(Stored data entries)
• • • • •
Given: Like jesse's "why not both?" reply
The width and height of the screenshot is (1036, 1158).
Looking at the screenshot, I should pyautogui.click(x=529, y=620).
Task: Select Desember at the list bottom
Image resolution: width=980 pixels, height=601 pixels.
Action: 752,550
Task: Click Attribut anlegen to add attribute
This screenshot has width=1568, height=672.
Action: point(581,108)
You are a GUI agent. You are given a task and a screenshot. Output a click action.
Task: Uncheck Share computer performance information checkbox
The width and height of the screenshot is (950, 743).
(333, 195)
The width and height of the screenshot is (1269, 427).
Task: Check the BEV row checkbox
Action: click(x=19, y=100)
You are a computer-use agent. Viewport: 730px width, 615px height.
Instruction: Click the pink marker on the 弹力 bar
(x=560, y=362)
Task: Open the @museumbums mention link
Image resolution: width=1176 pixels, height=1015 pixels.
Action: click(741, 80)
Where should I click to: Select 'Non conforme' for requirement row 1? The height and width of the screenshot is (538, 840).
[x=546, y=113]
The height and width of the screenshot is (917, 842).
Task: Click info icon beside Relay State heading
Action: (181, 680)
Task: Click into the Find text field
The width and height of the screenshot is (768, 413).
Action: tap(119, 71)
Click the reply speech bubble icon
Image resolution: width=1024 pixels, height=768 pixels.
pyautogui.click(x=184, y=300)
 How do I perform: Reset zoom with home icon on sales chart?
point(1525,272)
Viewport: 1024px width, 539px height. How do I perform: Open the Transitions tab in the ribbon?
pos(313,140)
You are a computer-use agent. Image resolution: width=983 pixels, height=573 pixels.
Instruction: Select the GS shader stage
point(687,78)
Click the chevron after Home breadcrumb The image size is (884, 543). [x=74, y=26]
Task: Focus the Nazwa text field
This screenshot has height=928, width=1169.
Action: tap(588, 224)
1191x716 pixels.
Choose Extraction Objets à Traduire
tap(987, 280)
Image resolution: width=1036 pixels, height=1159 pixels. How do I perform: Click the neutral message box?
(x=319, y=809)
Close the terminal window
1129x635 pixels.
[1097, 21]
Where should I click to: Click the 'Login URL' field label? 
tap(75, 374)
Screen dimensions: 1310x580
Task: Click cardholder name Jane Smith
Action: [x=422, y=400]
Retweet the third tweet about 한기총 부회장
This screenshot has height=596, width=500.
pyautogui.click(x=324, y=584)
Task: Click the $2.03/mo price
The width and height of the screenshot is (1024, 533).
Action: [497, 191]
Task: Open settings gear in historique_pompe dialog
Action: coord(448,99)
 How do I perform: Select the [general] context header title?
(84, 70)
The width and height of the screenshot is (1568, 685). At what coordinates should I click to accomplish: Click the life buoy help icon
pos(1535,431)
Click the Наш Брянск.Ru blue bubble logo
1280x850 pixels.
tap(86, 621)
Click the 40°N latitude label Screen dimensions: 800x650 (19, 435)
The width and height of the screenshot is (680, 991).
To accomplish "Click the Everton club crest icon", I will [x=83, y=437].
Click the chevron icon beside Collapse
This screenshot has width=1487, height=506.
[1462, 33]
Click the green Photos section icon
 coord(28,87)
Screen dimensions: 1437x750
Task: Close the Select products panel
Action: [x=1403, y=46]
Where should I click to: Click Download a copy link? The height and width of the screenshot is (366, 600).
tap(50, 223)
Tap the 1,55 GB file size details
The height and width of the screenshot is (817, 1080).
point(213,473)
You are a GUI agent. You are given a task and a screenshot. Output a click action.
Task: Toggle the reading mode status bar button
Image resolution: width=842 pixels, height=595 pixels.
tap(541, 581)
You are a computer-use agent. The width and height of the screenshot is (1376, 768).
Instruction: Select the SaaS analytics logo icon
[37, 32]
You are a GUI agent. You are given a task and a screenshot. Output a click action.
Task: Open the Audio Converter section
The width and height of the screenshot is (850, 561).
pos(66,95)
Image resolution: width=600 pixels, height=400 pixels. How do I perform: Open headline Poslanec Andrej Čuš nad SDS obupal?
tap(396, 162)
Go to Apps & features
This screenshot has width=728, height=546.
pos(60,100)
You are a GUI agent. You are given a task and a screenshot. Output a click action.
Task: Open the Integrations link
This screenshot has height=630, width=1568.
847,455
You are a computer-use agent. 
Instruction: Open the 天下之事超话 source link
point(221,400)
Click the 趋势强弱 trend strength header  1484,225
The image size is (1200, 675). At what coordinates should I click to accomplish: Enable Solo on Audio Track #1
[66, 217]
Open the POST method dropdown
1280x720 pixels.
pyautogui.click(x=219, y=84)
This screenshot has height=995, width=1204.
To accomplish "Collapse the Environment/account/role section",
• • • • •
• [Problem to work on]:
The lines to show are those in the data above that include "reply".

• [Final answer]:
Given: Like jesse's "why not both?" reply
Click the reply speech bubble icon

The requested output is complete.